A free-speech rights group says there have been increasing reports from military chaplains claiming that military commanders are unjustly suppressing their worship services.

The American Center for Law & Justice (ACLJ) has been working with Congressman Walter Jones (R-North Carolina) in urging President Bush to issue an executive order to protect the right of military chaplains to pray and worship according to their faith.
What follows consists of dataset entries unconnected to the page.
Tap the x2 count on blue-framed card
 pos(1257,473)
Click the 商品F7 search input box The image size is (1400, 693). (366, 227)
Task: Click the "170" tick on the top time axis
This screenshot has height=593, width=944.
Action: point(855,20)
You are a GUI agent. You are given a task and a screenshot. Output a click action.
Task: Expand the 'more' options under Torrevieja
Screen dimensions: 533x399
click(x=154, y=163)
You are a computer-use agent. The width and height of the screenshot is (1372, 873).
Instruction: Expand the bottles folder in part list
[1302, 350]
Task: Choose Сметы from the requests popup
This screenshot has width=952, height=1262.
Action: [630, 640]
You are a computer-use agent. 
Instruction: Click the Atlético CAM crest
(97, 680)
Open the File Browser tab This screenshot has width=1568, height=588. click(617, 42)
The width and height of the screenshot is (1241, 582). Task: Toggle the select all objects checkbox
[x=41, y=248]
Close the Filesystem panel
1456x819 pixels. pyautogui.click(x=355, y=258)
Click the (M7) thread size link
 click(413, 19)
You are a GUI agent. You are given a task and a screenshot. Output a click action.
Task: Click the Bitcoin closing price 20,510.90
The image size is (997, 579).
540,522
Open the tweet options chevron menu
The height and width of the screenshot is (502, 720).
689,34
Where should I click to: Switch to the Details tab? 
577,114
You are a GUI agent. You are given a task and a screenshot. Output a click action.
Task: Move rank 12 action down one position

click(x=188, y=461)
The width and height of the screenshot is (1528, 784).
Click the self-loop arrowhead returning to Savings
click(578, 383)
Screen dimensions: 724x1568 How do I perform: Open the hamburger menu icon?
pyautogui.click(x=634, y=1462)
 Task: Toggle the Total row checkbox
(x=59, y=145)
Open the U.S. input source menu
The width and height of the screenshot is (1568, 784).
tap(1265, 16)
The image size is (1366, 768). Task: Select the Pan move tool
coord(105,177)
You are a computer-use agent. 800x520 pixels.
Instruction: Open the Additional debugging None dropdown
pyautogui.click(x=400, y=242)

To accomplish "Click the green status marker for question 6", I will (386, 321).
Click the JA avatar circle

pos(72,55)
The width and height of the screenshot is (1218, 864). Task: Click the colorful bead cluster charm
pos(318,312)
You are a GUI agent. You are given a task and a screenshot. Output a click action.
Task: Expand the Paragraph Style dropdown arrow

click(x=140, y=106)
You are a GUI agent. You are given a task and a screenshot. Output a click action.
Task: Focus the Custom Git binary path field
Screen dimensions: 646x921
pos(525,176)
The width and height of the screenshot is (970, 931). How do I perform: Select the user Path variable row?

ACLJ spokesman Colby May says unfortunately there are numerous reports of chaplains being ordered to restrict their prayers while on the front lines in Iraq.
 
"The forum of worship that they may learn from their tradition -- Baptist, Catholic, whatever -- are [sic] essentially being suppressed," says May. "[C]ommanders are asking that prayers not be in, for example, Jesus' name and that they otherwise sort of be 'non-denominational or not sectarian.'"
 
May contends that in many of these instances, chaplains believe this is infringing on their expression faith through their "ordaining body." He says chaplains, unlike regular soldiers, are assigned through their "ordaining agency," which means they bring their traditional worship practices with them.
 
"When the military says you can't do it, you can't pray in Jesus' name or whatever, these problems surface," the attorney explains. "So that's the kind of reports we're getting from members of the military as well as from members of Congress."
 
The ACLJ spokesman says the president needs to take action to put a stop to this government hostility against religion.